Durante el pasado año coroné cinco veces el Puig Campana. No es la montaña más bonita de Alicante, pero es mi montaña. En ella tengo todo tipo de recuerdos. Cuando era pequeño, muchos domingos iba con mi familia a pasar el día por sus alrededores. Ya desde un punto de vista deportivo, recuerdo que sufrí una pájara terrible hace algunos años, en un periodo en el que no practicaba deporte regularmente. El pasado verano me hice un esguince al desconcentrarme un instante mientras bajaba a toda velocidad. Estaba llegando al Coll del Pouet y levanté la vista del suelo durante más de lo debido. La montaña no perdona. De cualquier modo, los buenos momentos han sido mucho mayores.
Siempre he subido por el runar por una sencilla razón: Me encanta su nivel de exigencia. Precisamente la exigencia es lo que hace que para mí el Puig sea realmente especial. Llegar a su cumbre totalmente exprimido y contemplar la costa alicantina es una de las sensaciones más gratificantes que he experimentado. Recuerdo que hace unos años alcanzaba la cumbre tras casi tres horas. Desde que empecé a correr, he ido bajando ese tiempo poco a poco, hasta alcanzar el 1:20 en mi última visita. Tampoco existen demasiadas recompensas mejores que poder beber agua de la Font del Molí una vez terminado el descenso.

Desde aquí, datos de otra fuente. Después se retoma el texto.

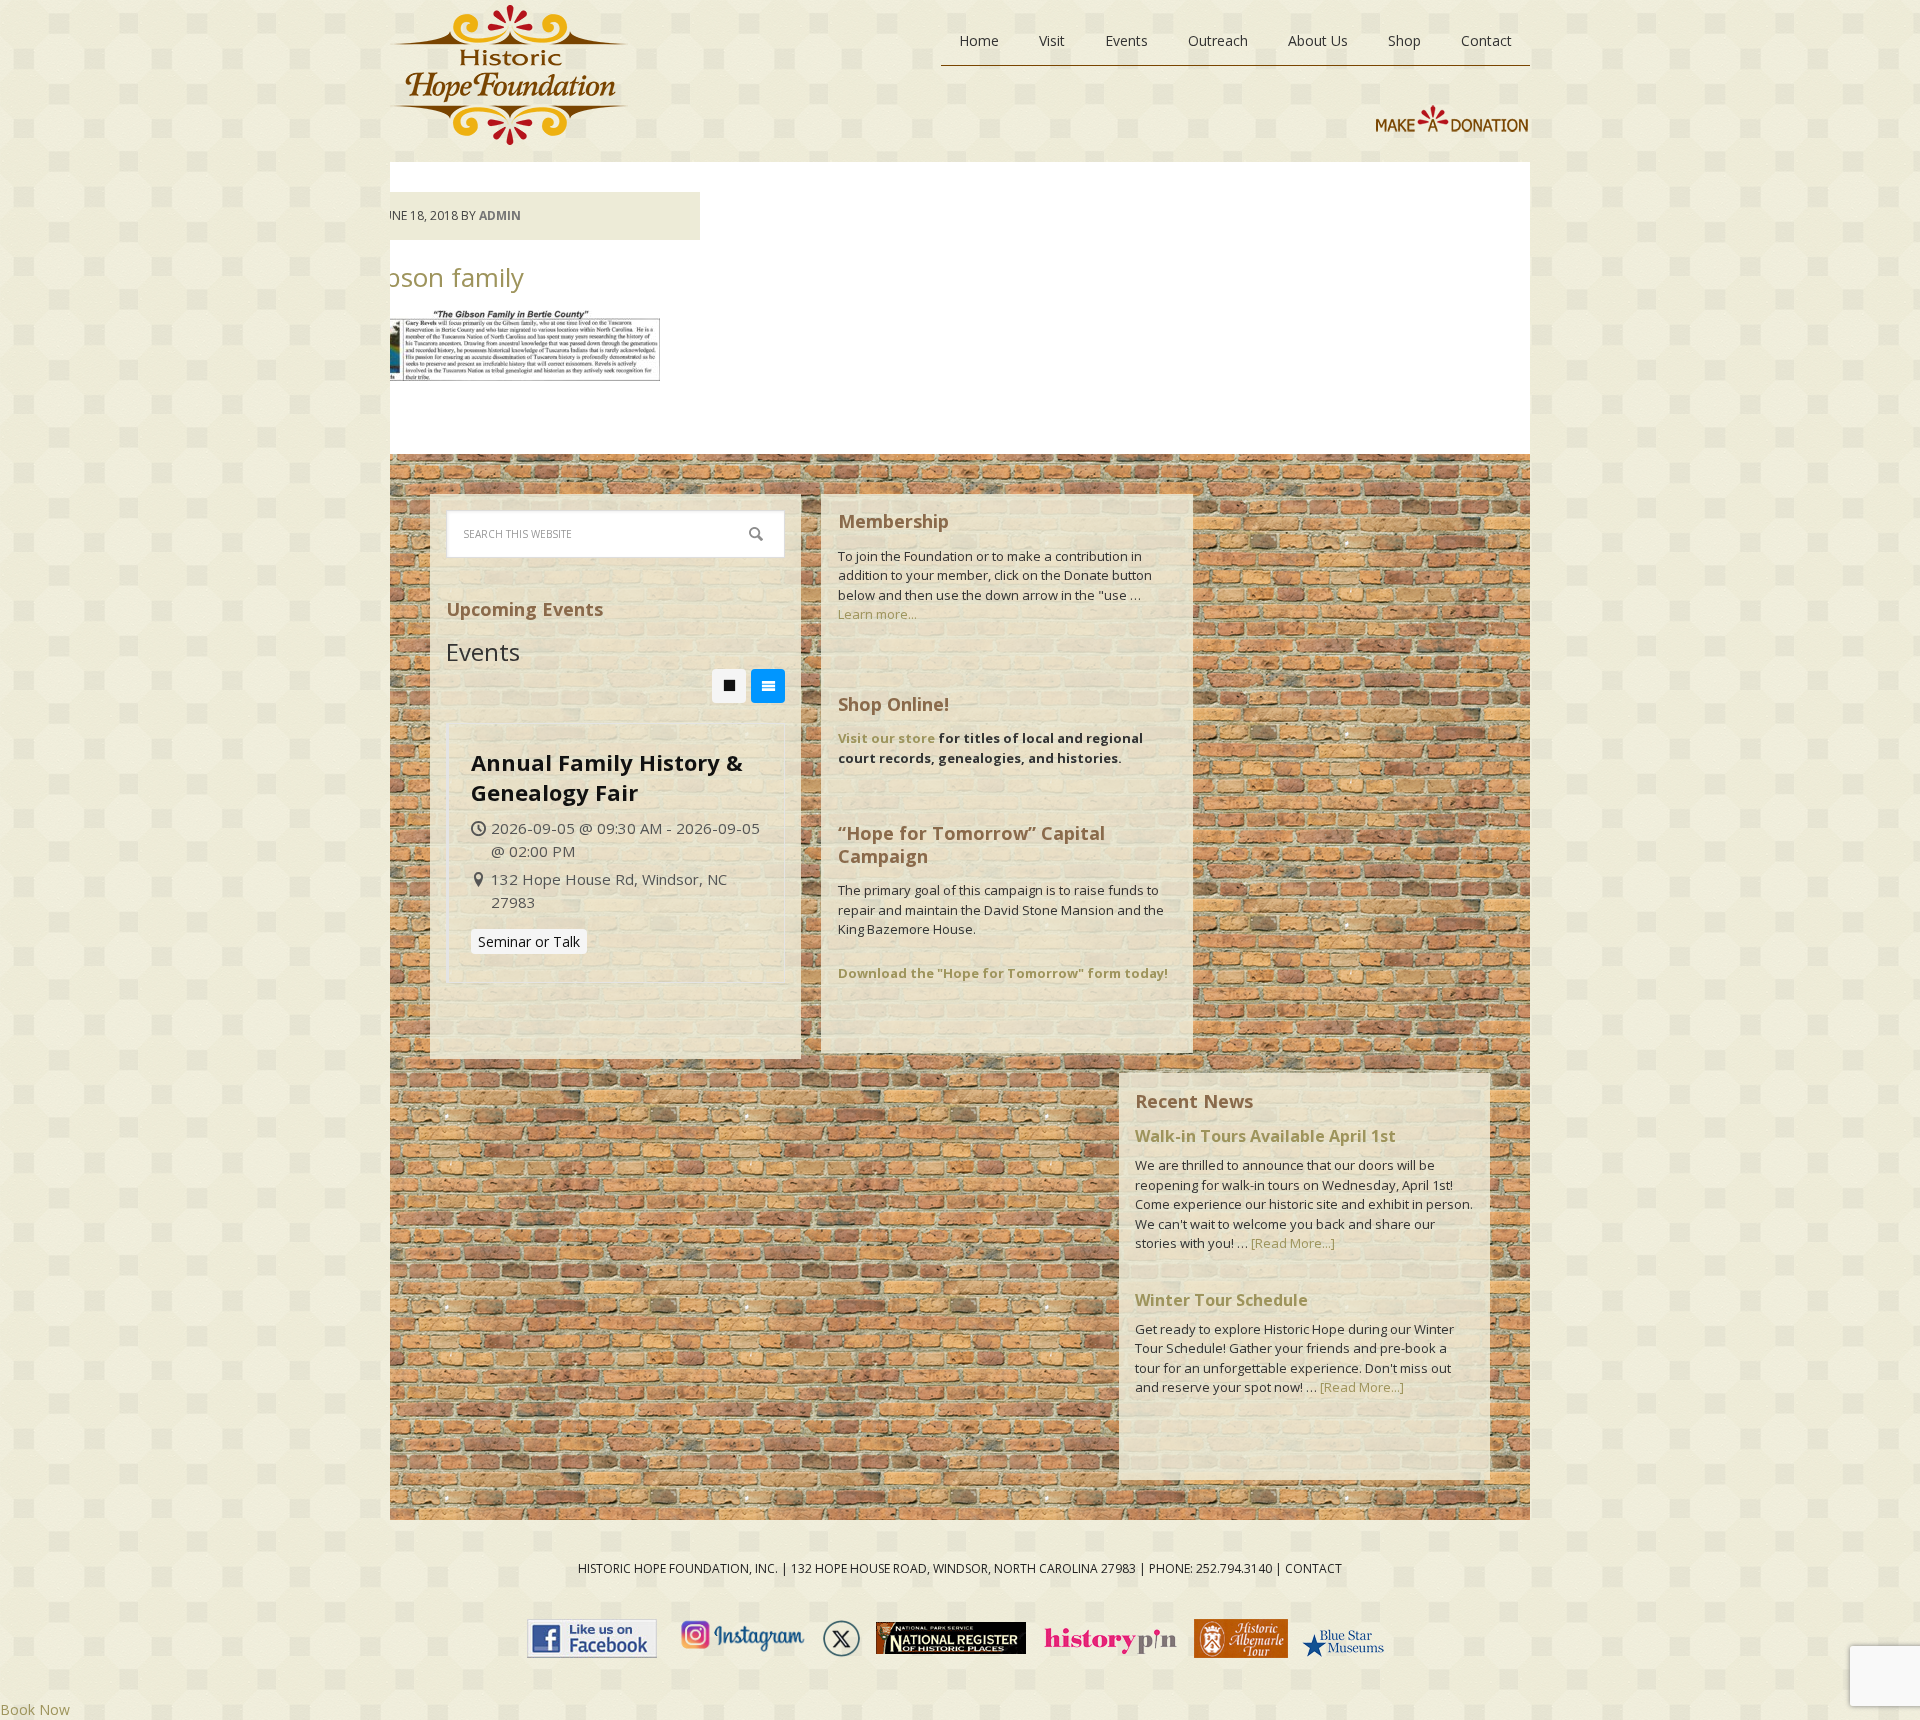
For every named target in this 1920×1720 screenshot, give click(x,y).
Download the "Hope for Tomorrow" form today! (1003, 973)
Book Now (35, 1709)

En agosto del año pasado enlacé las ascensiones del Puig y del Ponoig, con un desnivel acumulado cercano a los 1.500 metros. Tras ascender el Ponoig me comí la mejor manzana de la historia bajo un pino. Fuera de su sombra la temperatura se acercaba a los 40 grados. Ese día tuve que beber agua prácticamente estancada en la Font de la Solsida. No me importó que estuviera llena de renacuajos. Un día realmente memorable.
Demasiados buenos momentos, demasiadas alegrías gracias a este gigante que se alza a 1.410 metros a escasos kilómetros del mar Mediterráneo. Mi compañero en los malos y en los buenos momentos. Mi rival. Mi amigo. Mi templo.